Exercice proposé 1
D'après le texte source, pour quelle raison C.D. aime-t-il l'animation ?
Exercice proposé 2
Recopiez mot pour mot le passage du texte source qui va de « C.D. : Oui. » à « est totalement sous-estimé. ».

Texte source
++++++++++

C.D. : Oui. J’aime l’animation parce que c’est un outil de narration très fort. L’image est malléable, elle peut presque remplacer les mots. Si tu décides de déchirer, d’écraser, d’étendre un corps à l’extrême, ça remplace une phrase, ça exprime une sensation. Je trouve ce principe génial, ça crée une liberté et une nécessité de synthèse. Tu te libères des mots, des décors en trop, tu touches à l’essentiel. Une fois que tu y arrives, c’est hyper satisfaisant. C’est la grande force de ce médium qui est totalement sous-estimé.

++++++++++

Données fournies
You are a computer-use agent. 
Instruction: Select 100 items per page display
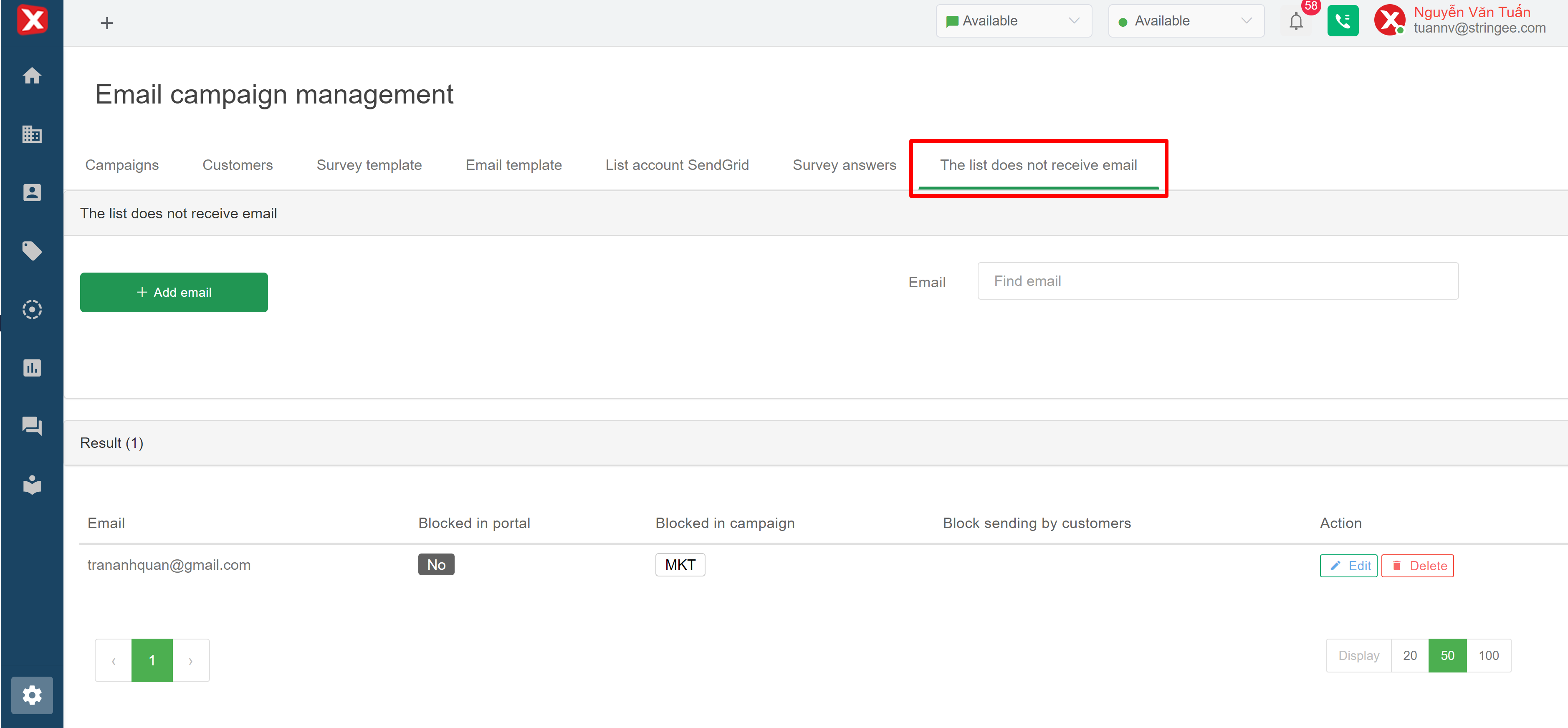[1488, 655]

++++++++++

Réponse à l'exercice 1
Parce que c'est un outil de narration très fort.

Réponse à l'exercice 2
C.D. : Oui. J’aime l’animation parce que c’est un outil de narration très fort. L’image est malléable, elle peut presque remplacer les mots. Si tu décides de déchirer, d’écraser, d’étendre un corps à l’extrême, ça remplace une phrase, ça exprime une sensation. Je trouve ce principe génial, ça crée une liberté et une nécessité de synthèse. Tu te libères des mots, des décors en trop, tu touches à l’essentiel. Une fois que tu y arrives, c’est hyper satisfaisant. C’est la grande force de ce médium qui est totalement sous-estimé.